Une première victoire pour les donations photographiques

image Seize collections étaient gérées par Patrimoine photographique: Daniel Boudinet, Marcel Bovis, Denise Colomb, Roger Corbeau, Amélie Galup, Michael Kenna, André Kertész, François Kollar, Thérèse Le Prat, Sam Lévin, Roger Parry, René-Jacques, Bruno Réquillart, Willy Ronis, Raymond Voinquel et le Studio Harcourt, quatorze d’entre elles étant des donations ou des legs.

Le 1er mai 2004, la Galerie nationale du Jeu de Paume, le Centre national de la Photographie et Patrimoine photographique ont fusionné dans l'Association de préfiguration de l'Etablissement public Jeu de Paume présidée par Alain-Dominique Perrin, et dirigée par Marta Gili depuis septembre 2006. Le projet devait aboutir à un EPIC (Etablissement public industriel et commercial). Annoncé pour le 1er janvier 2005, deux ans et demi plus tard ce statut est, selon le Ministère "toujours à l'étude"...

Très vite les donateurs et ayants droit ont exprimé leurs vives inquiétudes quant au respect des engagements de l’Etat actés dans les donations : conservation, mise en valeur culturelle et diffusion commerciale. N’ayant reçu aucune proposition du ministère, ils se regroupent et fondent en octobre 2004 l'Association de défense des donateurs et ayants droit de l’ex Patrimoine photographique (Adidaepp).

Aujourd'hui, que sont devenues les missions de l'Etat? La création du Jeu de Paume a entraîné un éclatement de ces trois missions: la conservation des fonds est confiée à la Médiathèque du Patrimoine, (Direction de l'Architecture et du Patrimoine). Ils sont relégués en banlieue au Fort de Saint-Cyr (Montigny-Le-Bretonneux).

La valorisation culturelle est confiée à Jeu de Paume, sous la tutelle de la Délégation aux Arts plastiques, autre direction du Ministère. Le ministère de la Culture et de la Communication, a récemment confié la diffusion commerciale à la Réunion des Musées Nationaux (un EPIC), une nouvelle fois sans consultation des donateurs et ayants droit qui ont été mis devant le fait accompli. Le transfert des données a été effectué sans qu’ils soient avertis et avant leur autorisation… Aucun contrat, à ce jour, n’est signé. Quant au fonctionnement de l’agence photographique de la RMN, là encore, les donateurs et ayants droit ont de réelles inquiétudes. Plusieurs exemples de dysfonctionnement les ont mis en alerte.

### Énoncé écrit 1
Transformez en tableau Markdown les lignes, en commençant au début des lignes et en terminant par celle qui contient "Looking at the screenshot, I should point(554,86).", incluse. Utilisez les colonnes « N° » et « Ligne » et omettez les lignes vides, s'il vous plaît.

### Entrées sur la recherche de mots et d'éléments

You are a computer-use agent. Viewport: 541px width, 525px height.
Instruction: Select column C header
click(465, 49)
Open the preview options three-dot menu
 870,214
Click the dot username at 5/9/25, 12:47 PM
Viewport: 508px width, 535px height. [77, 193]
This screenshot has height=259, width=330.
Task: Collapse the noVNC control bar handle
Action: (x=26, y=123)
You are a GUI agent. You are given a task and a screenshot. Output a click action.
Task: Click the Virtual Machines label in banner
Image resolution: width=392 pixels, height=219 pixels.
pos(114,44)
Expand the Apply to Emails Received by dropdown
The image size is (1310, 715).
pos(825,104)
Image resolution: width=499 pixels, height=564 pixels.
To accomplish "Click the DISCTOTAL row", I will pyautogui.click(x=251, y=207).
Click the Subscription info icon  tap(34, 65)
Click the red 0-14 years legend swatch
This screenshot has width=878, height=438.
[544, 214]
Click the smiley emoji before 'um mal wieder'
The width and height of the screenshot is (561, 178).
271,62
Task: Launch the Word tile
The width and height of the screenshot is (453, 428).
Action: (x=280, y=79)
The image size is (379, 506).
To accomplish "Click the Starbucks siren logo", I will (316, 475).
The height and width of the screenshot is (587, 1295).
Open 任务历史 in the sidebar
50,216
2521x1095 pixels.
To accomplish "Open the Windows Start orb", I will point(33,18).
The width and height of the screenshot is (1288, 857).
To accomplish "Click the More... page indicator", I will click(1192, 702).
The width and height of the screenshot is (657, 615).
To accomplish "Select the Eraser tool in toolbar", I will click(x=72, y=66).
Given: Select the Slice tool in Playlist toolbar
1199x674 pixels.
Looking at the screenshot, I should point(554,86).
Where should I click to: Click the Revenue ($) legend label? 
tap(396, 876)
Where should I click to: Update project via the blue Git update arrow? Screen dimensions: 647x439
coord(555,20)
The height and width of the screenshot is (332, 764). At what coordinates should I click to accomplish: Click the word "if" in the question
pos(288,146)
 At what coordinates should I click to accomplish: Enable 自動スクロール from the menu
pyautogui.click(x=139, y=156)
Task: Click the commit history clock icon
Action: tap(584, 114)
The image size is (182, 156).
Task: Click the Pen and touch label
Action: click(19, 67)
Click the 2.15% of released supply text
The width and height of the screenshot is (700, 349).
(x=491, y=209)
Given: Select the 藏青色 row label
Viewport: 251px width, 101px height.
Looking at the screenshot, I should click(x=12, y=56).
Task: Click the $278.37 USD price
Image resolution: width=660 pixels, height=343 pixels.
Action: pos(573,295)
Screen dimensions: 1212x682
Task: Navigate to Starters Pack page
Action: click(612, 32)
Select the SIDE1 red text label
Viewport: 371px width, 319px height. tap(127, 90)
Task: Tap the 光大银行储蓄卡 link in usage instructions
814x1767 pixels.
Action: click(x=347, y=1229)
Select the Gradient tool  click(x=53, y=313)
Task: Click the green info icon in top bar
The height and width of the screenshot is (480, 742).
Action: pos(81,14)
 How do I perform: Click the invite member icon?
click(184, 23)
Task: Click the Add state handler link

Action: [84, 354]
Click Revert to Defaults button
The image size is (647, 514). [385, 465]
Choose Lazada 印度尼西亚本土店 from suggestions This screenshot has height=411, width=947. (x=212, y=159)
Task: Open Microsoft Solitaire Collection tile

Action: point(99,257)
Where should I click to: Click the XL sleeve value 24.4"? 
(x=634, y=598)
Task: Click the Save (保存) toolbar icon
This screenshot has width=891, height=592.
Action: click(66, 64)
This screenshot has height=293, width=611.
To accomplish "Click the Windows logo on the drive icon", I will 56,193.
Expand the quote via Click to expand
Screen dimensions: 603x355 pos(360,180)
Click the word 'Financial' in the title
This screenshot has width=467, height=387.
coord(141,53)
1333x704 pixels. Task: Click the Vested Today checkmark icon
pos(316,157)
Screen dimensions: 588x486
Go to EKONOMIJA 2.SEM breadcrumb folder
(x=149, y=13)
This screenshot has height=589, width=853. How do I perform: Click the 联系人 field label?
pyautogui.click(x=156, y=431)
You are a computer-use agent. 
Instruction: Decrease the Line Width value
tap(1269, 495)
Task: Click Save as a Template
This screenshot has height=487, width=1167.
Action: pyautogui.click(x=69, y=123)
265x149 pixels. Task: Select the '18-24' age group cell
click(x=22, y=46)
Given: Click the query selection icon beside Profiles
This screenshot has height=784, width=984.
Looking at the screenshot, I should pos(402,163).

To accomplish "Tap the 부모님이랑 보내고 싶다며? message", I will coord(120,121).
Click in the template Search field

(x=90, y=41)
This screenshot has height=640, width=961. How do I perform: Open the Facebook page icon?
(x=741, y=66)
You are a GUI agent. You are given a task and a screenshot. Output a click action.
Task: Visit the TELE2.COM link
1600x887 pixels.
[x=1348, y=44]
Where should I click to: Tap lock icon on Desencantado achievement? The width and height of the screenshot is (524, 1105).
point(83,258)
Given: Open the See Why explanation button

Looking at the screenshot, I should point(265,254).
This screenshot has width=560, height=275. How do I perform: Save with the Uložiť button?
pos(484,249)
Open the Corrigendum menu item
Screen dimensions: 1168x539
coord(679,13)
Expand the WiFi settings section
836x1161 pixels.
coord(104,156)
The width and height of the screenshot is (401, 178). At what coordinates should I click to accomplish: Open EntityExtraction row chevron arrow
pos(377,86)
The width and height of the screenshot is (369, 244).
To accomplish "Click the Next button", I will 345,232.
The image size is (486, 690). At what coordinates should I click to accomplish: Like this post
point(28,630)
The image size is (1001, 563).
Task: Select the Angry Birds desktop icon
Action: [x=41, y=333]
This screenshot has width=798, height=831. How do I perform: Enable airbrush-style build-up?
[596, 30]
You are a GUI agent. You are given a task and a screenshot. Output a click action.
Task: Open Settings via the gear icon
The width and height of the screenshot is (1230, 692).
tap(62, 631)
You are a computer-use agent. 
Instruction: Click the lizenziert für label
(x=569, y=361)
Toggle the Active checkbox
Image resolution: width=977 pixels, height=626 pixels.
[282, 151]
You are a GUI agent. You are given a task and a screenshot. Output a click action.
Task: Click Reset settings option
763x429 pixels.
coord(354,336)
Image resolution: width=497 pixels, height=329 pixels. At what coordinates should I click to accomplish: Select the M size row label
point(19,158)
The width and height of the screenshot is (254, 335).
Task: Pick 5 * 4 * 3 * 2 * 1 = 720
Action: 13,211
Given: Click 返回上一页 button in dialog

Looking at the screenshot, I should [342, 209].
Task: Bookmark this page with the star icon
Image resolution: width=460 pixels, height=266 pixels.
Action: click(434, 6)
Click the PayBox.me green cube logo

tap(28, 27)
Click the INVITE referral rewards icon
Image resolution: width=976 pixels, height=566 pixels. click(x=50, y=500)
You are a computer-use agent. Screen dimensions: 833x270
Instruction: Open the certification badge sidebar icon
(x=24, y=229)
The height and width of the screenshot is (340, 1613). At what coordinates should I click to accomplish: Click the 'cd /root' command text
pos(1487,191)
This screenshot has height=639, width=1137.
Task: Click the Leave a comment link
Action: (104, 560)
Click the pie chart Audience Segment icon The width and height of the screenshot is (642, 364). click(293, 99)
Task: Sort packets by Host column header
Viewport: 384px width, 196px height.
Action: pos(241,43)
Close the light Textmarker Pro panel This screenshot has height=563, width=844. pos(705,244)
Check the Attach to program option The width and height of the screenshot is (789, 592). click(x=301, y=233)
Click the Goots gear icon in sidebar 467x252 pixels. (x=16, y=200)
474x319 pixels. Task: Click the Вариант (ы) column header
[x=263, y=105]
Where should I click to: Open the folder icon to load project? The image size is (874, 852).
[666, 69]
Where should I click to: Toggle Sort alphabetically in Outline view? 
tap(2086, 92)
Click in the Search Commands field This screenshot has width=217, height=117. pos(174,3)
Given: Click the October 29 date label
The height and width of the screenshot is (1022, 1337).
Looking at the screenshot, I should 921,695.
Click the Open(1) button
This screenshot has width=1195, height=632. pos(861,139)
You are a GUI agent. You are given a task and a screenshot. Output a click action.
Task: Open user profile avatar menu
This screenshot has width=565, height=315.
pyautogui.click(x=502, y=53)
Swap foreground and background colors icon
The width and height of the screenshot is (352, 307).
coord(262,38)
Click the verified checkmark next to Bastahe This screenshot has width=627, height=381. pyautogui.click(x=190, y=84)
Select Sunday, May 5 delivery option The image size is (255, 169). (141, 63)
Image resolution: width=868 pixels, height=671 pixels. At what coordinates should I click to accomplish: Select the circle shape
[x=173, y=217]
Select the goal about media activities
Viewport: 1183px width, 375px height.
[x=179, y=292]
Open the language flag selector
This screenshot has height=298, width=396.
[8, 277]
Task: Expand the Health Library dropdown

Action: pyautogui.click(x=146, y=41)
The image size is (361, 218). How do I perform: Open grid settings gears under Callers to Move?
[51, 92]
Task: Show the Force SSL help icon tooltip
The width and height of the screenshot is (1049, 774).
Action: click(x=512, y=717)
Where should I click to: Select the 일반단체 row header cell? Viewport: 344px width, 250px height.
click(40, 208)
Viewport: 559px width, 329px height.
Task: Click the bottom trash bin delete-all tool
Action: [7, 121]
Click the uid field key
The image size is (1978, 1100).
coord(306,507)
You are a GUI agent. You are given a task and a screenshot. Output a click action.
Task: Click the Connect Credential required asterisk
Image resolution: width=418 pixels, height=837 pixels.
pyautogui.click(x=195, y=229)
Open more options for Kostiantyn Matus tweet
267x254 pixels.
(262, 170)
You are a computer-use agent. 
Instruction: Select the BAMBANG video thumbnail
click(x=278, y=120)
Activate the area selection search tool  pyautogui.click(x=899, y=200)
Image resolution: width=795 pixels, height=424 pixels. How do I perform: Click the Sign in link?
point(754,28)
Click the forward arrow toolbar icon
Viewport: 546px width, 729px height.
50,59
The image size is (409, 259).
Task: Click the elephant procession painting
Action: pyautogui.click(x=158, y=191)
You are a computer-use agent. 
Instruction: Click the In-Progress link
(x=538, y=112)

### Énoncé écrit 2
Répondez à ces questions sur le passage consacré aux donations photographiques :
(a) Combien de collections Patrimoine photographique gérait-il ?
(b) En quel mois et quelle année l'Adidaepp a-t-elle été fondée ?
(c) À quel organisme le ministère a-t-il confié la diffusion commerciale ?

### Corrigé détaillé 1
| N° | Ligne |
|---|---|
| 1 | You are a computer-use agent. Viewport: 541px width, 525px height. |
| 2 | Instruction: Select column C header |
| 3 | click(465, 49) |
| 4 | Open the preview options three-dot menu |
| 5 |  870,214 |
| 6 | Click the dot username at 5/9/25, 12:47 PM |
| 7 | Viewport: 508px width, 535px height. [77, 193] |
| 8 | This screenshot has height=259, width=330. |
| 9 | Task: Collapse the noVNC control bar handle |
| 10 | Action: (x=26, y=123) |
| 11 | You are a GUI agent. You are given a task and a screenshot. Output a click action. |
| 12 | Task: Click the Virtual Machines label in banner |
| 13 | Image resolution: width=392 pixels, height=219 pixels. |
| 14 | pos(114,44) |
| 15 | Expand the Apply to Emails Received by dropdown |
| 16 | The image size is (1310, 715). |
| 17 | pos(825,104) |
| 18 | Image resolution: width=499 pixels, height=564 pixels. |
| 19 | To accomplish "Click the DISCTOTAL row", I will pyautogui.click(x=251, y=207). |
| 20 | Click the Subscription info icon  tap(34, 65) |
| 21 | Click the red 0-14 years legend swatch |
| 22 | This screenshot has width=878, height=438. |
| 23 | [544, 214] |
| 24 | Click the smiley emoji before 'um mal wieder' |
| 25 | The width and height of the screenshot is (561, 178). |
| 26 | 271,62 |
| 27 | Task: Launch the Word tile |
| 28 | The width and height of the screenshot is (453, 428). |
| 29 | Action: (x=280, y=79) |
| 30 | The image size is (379, 506). |
| 31 | To accomplish "Click the Starbucks siren logo", I will (316, 475). |
| 32 | The height and width of the screenshot is (587, 1295). |
| 33 | Open 任务历史 in the sidebar |
| 34 | 50,216 |
| 35 | 2521x1095 pixels. |
| 36 | To accomplish "Open the Windows Start orb", I will point(33,18). |
| 37 | The width and height of the screenshot is (1288, 857). |
| 38 | To accomplish "Click the More... page indicator", I will click(1192, 702). |
| 39 | The width and height of the screenshot is (657, 615). |
| 40 | To accomplish "Select the Eraser tool in toolbar", I will click(x=72, y=66). |
| 41 | Given: Select the Slice tool in Playlist toolbar |
| 42 | 1199x674 pixels. |
| 43 | Looking at the screenshot, I should point(554,86). |

### Corrigé détaillé 2
(a) Seize collections.
(b) En octobre 2004.
(c) À la Réunion des Musées Nationaux.